Die meisten Vordenker der Mensch­heit entwickeln geradezu einen Hass auf die Wahrheit. So erklärt sich zum Bei­spiel der Entrüstungssturm der Medien auf Björn Lomberg mit seinem Enthüllungsbuch „Apokalypse No!“ damit, dass mit der Publikation die Macht der verlogenen Sinnvermittler und Mensch­heitserretter geschwächt wird.

factum: Gibt es etwas, das den Menschen davor bewahren kann, ideologischen Rattenfängern zu folgen? Was stärkt den Menschen gegen Verjährbarkeit?

Baader: In geistiger Hinsicht würde vor allem eine Rückbesinnung auf das christliche Erbe des Abendlands helfen. Religion ist besonders wichtig, ja unerlässlich als Immunisierung gegen die genannte Erkrankung des Geistes am rationalistischen Konstruktivismus. Religion führt dazu, dass die gesell­schaftsbildenden und gesellschaftserhaltenden Verhaltensregeln und Tabus des „man tut“ und „man tut nicht“ frag­los gelten und bestehen bleiben, ohne dass sie in jeder wechselnden Situa­tion ihre verstandesgemäße und kurz­fristige Nützlichkeit beweisen müssten. Wer glaubt, ist weniger anfällig für die Vergötzung menschlicher Institutionen.

factum: Was ist der tiefste Grund für Ideologieanfälligkeit?

» **Vorliegende Datensätze**
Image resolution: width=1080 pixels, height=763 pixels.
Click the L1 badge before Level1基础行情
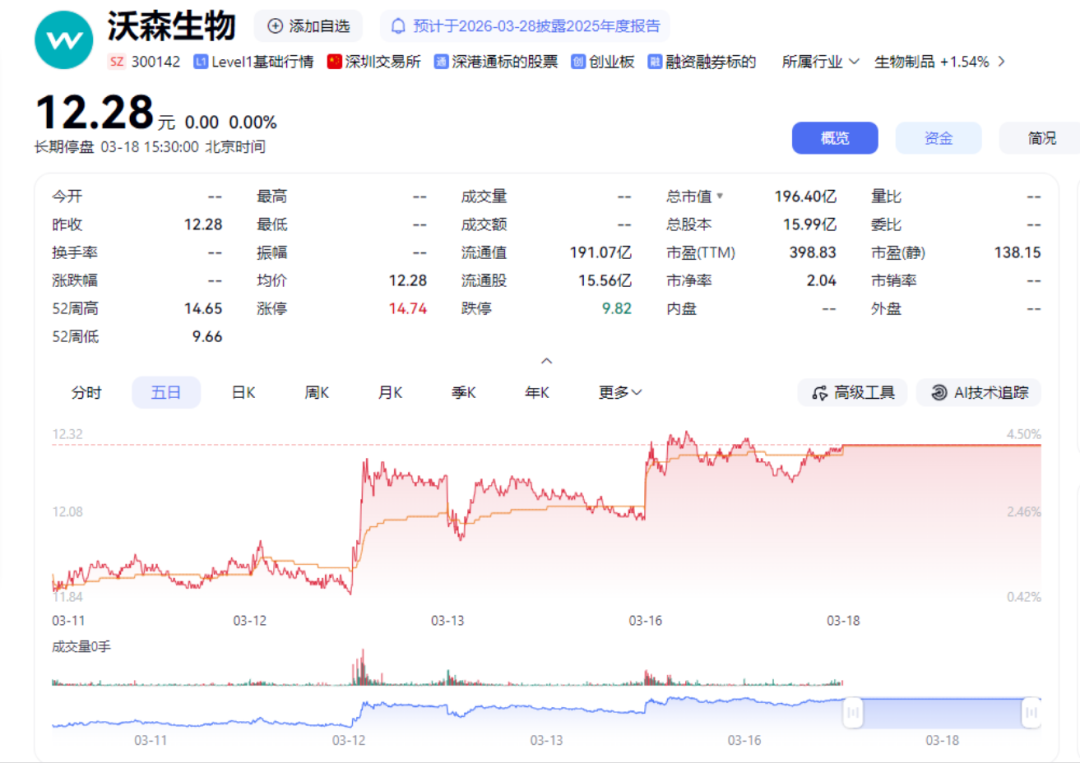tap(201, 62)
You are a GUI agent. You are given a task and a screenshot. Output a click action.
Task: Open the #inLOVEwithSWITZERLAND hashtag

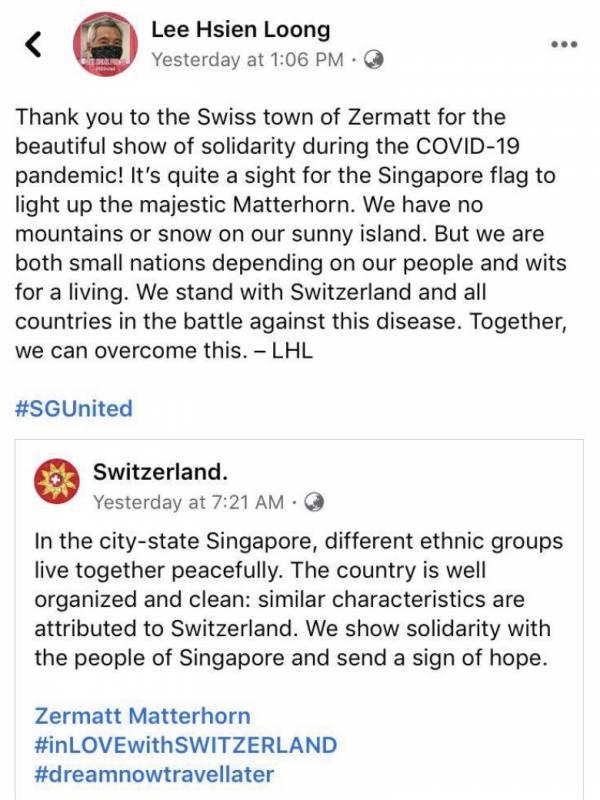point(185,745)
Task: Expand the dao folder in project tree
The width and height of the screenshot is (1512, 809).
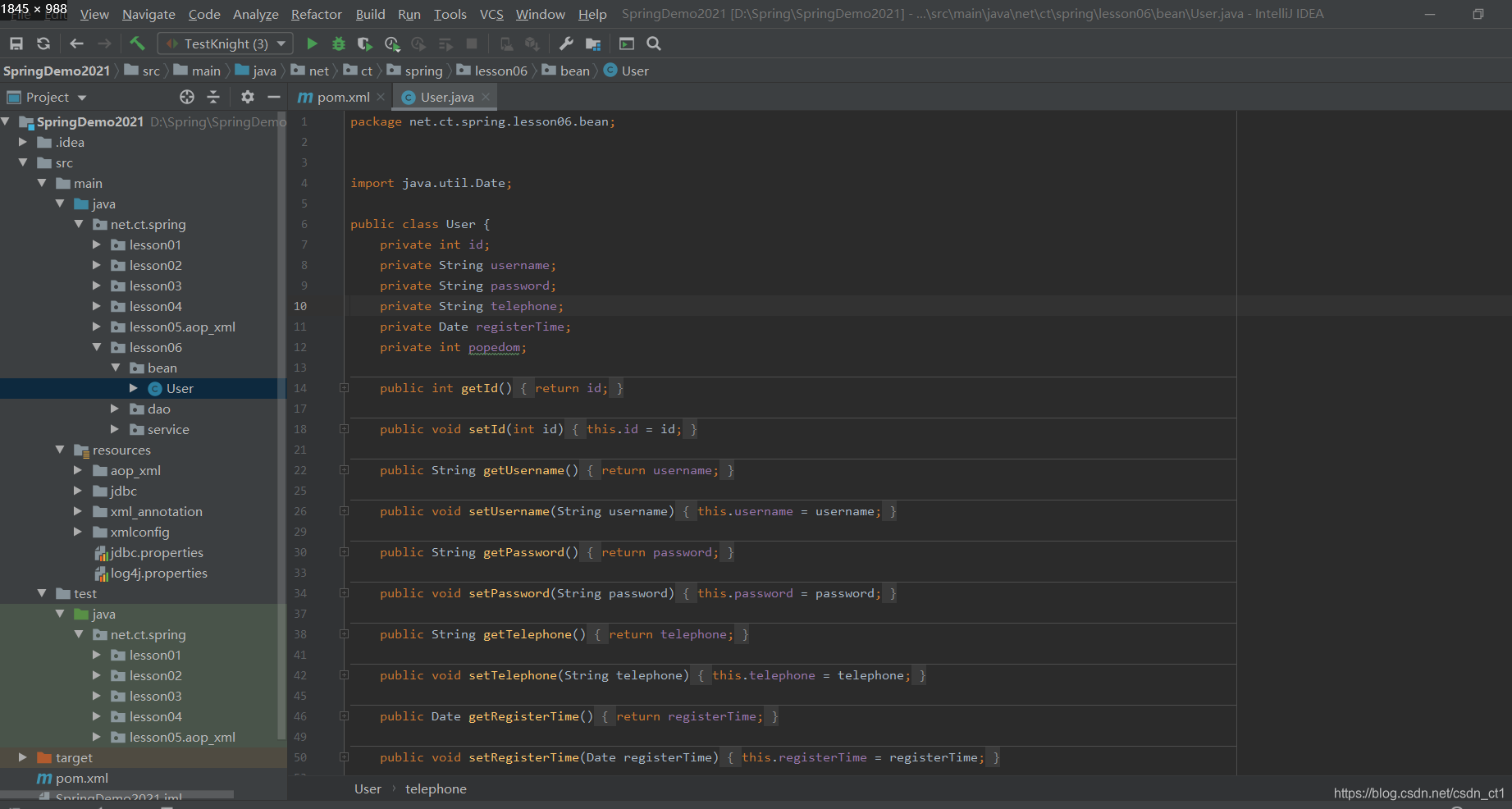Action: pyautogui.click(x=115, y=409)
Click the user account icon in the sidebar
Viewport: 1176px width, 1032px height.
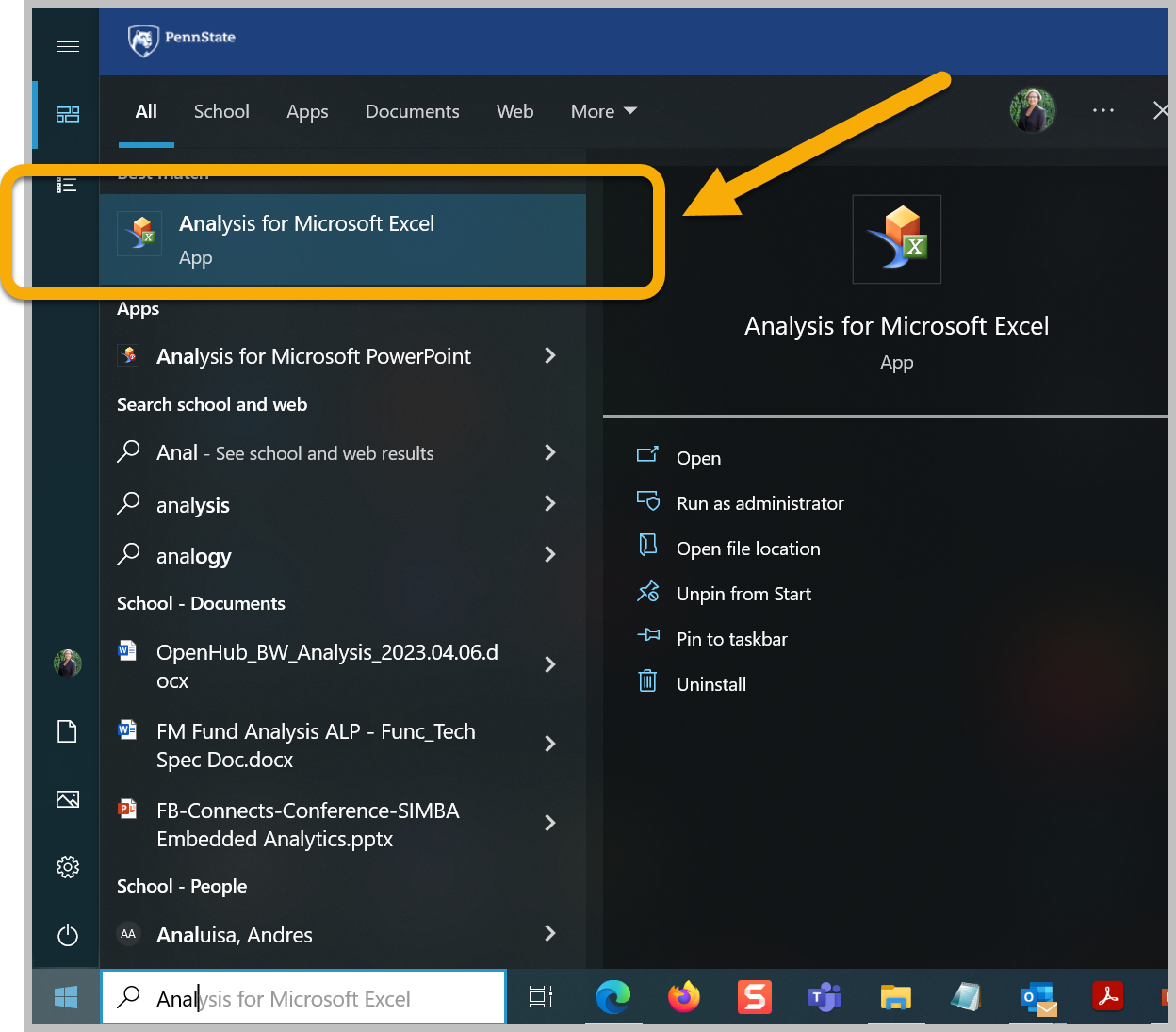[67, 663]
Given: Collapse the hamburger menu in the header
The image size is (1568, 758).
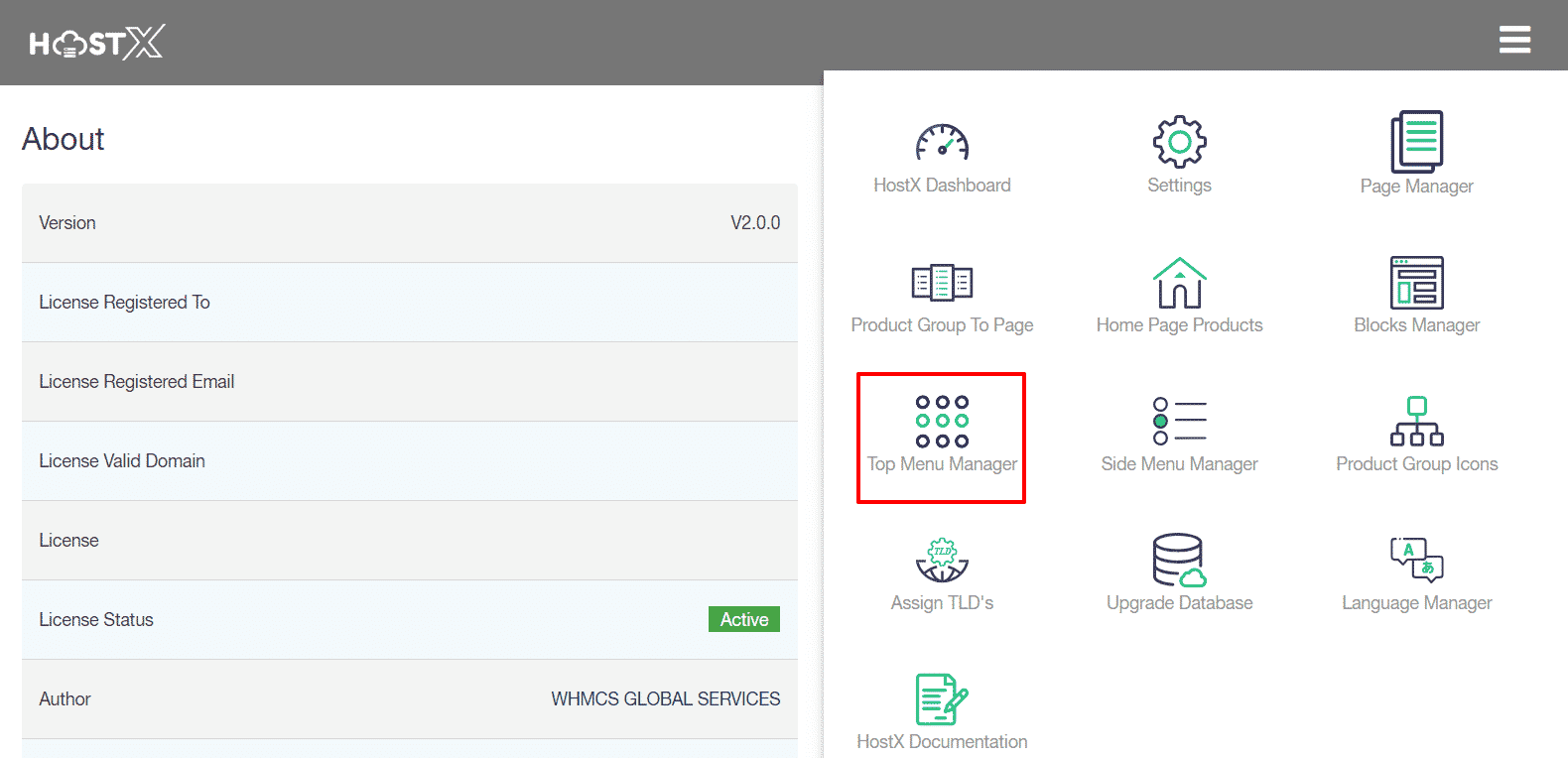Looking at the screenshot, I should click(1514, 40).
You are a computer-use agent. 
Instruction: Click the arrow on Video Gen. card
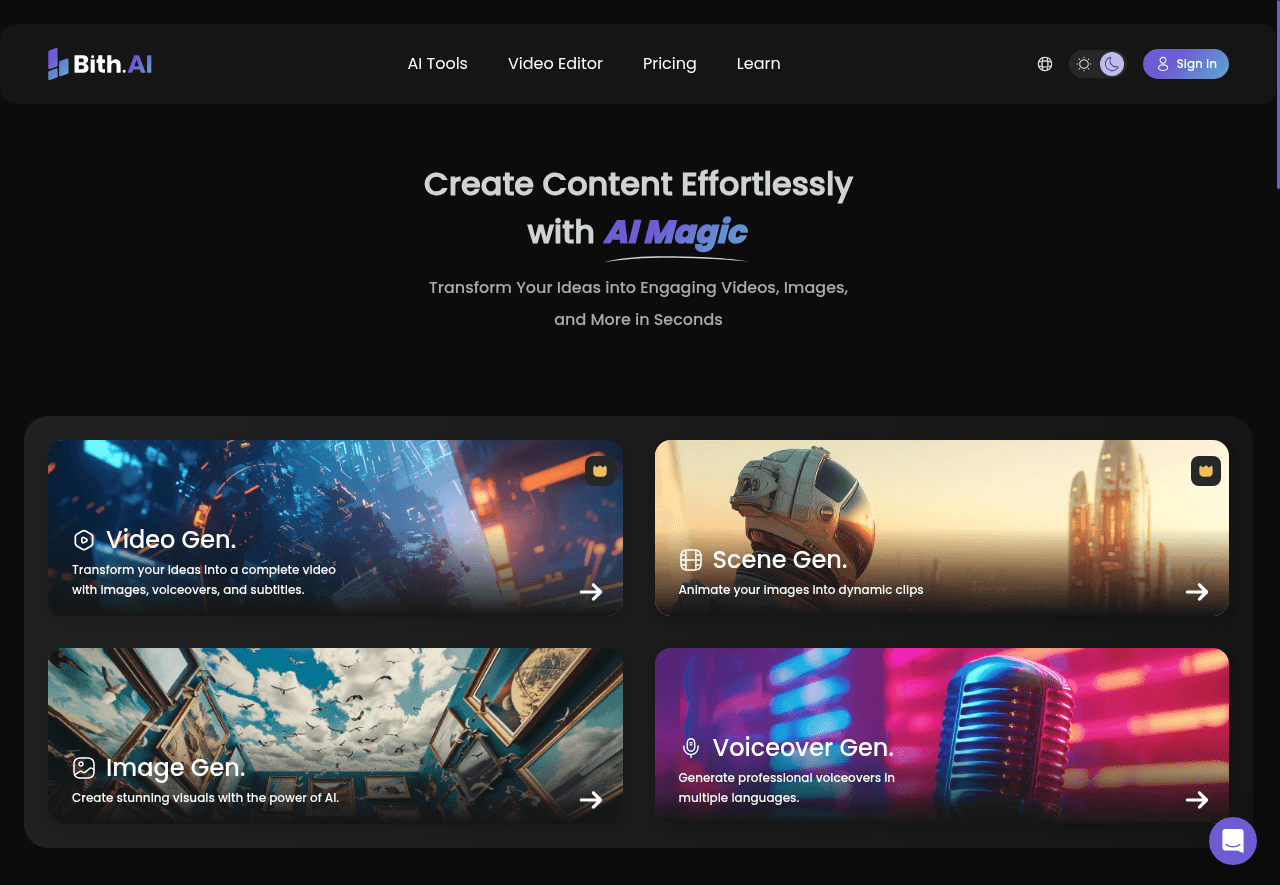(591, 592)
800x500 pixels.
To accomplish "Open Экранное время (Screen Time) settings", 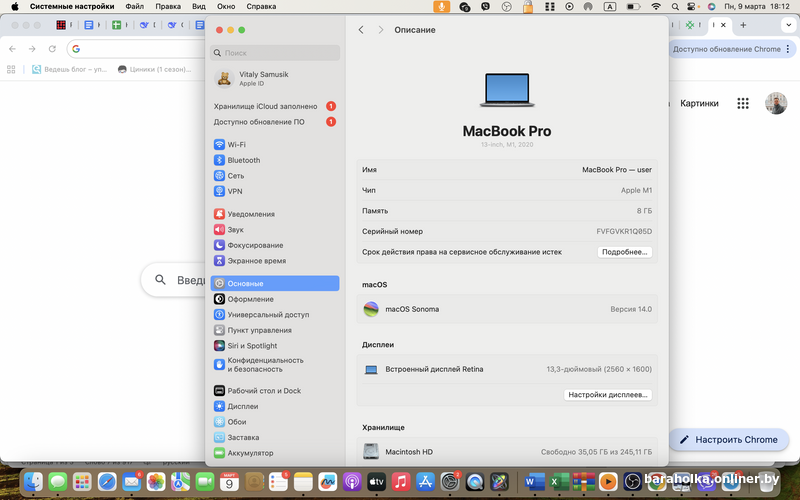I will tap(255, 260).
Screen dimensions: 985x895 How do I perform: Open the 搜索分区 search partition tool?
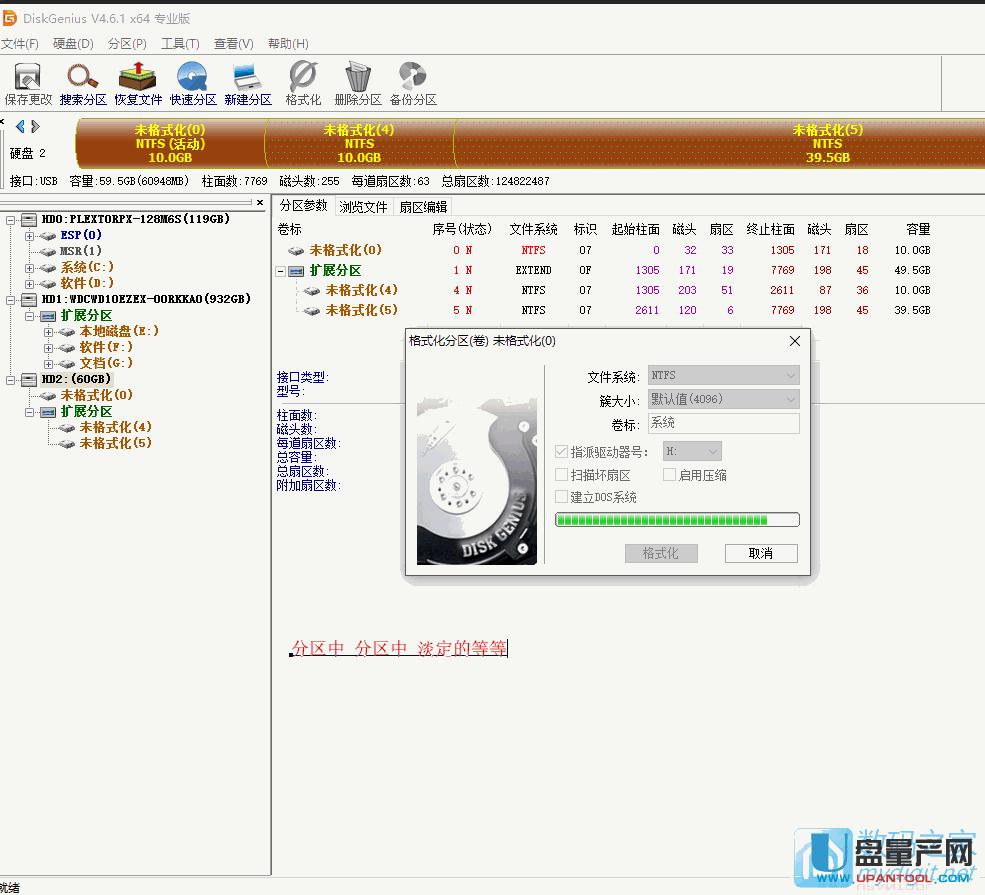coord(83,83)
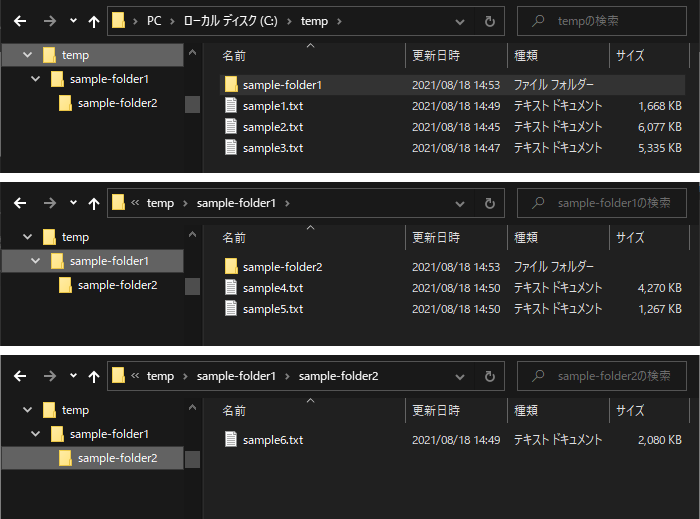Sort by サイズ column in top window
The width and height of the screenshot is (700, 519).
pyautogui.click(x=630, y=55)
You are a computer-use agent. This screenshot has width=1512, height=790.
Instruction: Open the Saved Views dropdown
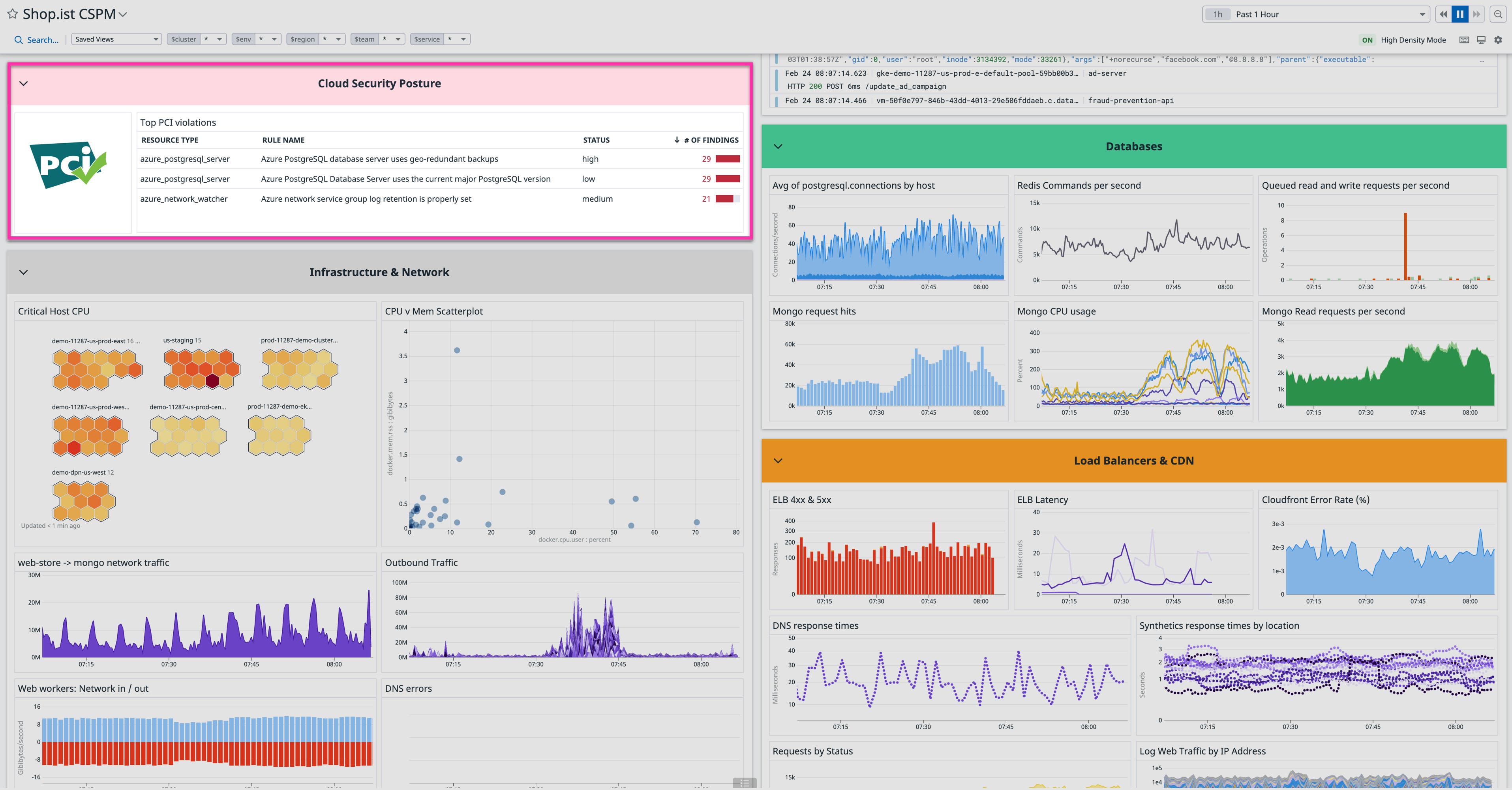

» **Arbeitsaufträge**
- a) Was würde laut Baader im Textauszug in geistiger Hinsicht vor allem helfen?
- b) Gib die Zeilen der Datensätze ab der Zeile mit „You are a computer-use agent. This“ bis zum Ende der Datensätze wortgetreu wieder, beide Enden eingeschlossen. Lass die Bilder dabei weg.

» **Lösungen**
- a) Vor allem eine Rückbesinnung auf das christliche Erbe des Abendlands.

- b)
You are a computer-use agent. This screenshot has width=1512, height=790.
Instruction: Open the Saved Views dropdown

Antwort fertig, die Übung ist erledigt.